Some stats to confirm this: out of the 163 songs present on a Wikipedia List of Christmas hit singles in the United Kingdom, only 31 of the songs were released after the millennium. On the ‘Christmas Party’ playlist on Spotify (one of the largest festive themed playlists on the site), of the 13 songs that were recorded post-2000, five are covers, one is Ariana Grande’s seminal ‘Santa Tell Me’, and the rest are shit. The most popular Spotify Christmas playlist is ‘Christmas Classics’ and it has 600,000 more followers than the second most popular festive playlist- because there’s nothing worse than being trusted as the Christmas party Spotify DJ and putting on a Christmas playlist, only to hear Meghan Trainor sing some worthless song about a turkey having not being enough bass. The people will not be happy. Ruining Christmas? That’s on you.

Perhaps it’s just a generational thing. There’s something rather unserious and gimmicky about Christmas songs, something that was wonderful in the 50s, acceptable in the 80s, but borderline silly at the end of the noughties. Nowadays, Christmas songs and festive themed albums are seen more as an exploitative grasp at fickle audiences rather than an authentic showcase of musical intent. Are popular artists willing to take that step anymore? Not only that, the landscape of popular music has changed as well, shifting from the traditional four-chord pop songs that transpose nicely into the Christmas song aesthetic, to the realms of hip-hop, R&B and Dancehall. It’s much more difficult to convert ‘Bad and Boujee’ into a Christmas song than, for instance, Little Mix’s ‘Love Me Like You’- the ‘Christmas Mix’ of which differs from the original song only in that it features a hefty amount of jingling and a dock off bell reminding you that Christmas has, indeed, arrived.

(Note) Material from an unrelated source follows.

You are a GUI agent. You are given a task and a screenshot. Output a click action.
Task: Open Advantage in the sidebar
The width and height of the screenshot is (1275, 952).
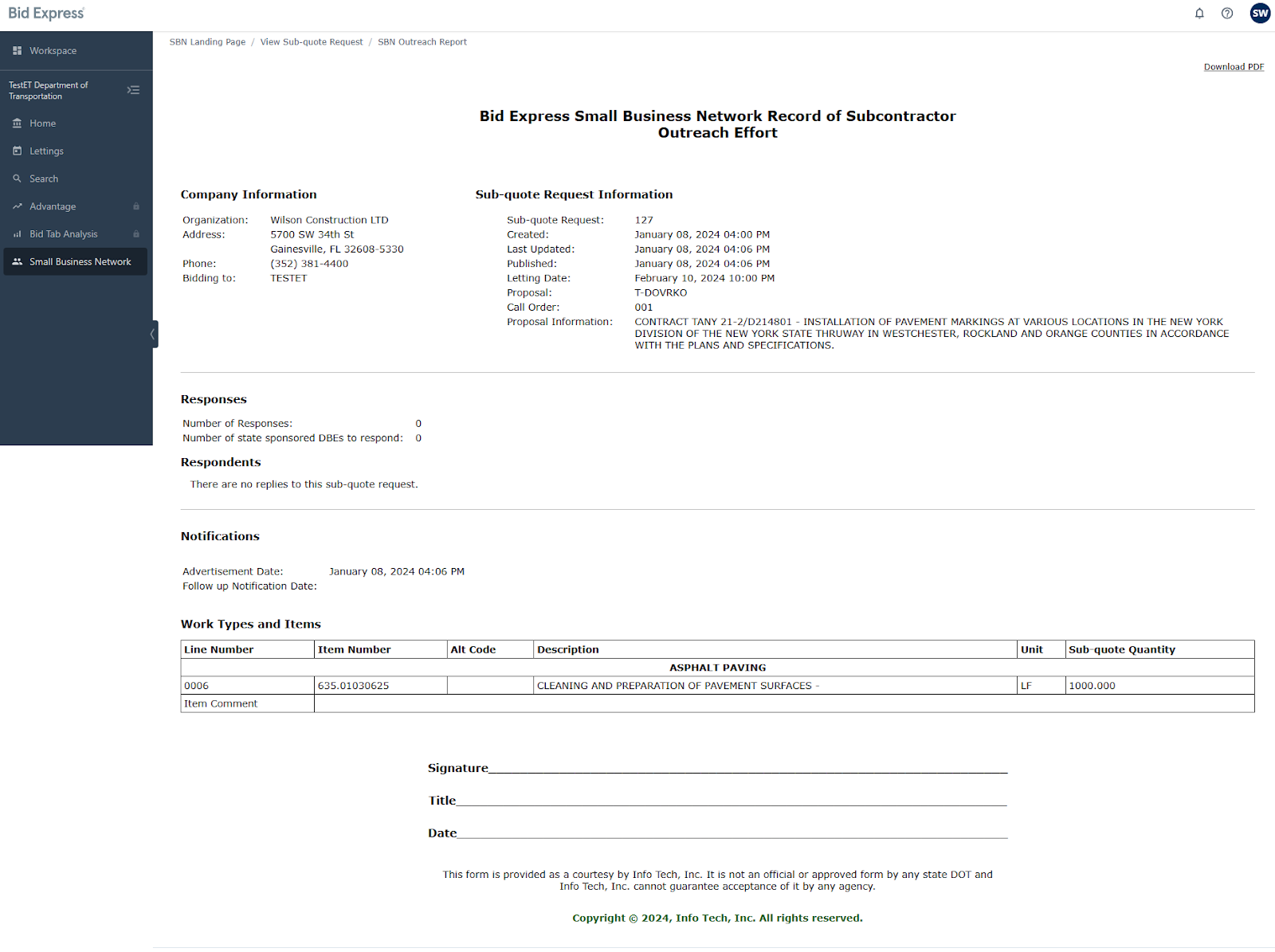[x=53, y=207]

Finally, and perhaps most importantly, Christmas is about nostalgia, about telling each other stories and indulging in childhood memories of Christmas. The soundtrack for these memories has always been the classic Christmas tunes. So, who the fuck in their right mind would spend even a single second of present-giving, feast-eating, snowman-building and song-singing to the backdrop of anything other than the ‘classics’? Pop on some ‘Last Christmas’ and fuck off.

In short, the modern Christmas song may be dead, but only because its ancestors have succeeded in keeping the spirit of Christmas alive for so many years, and will continue to do so for many years to come.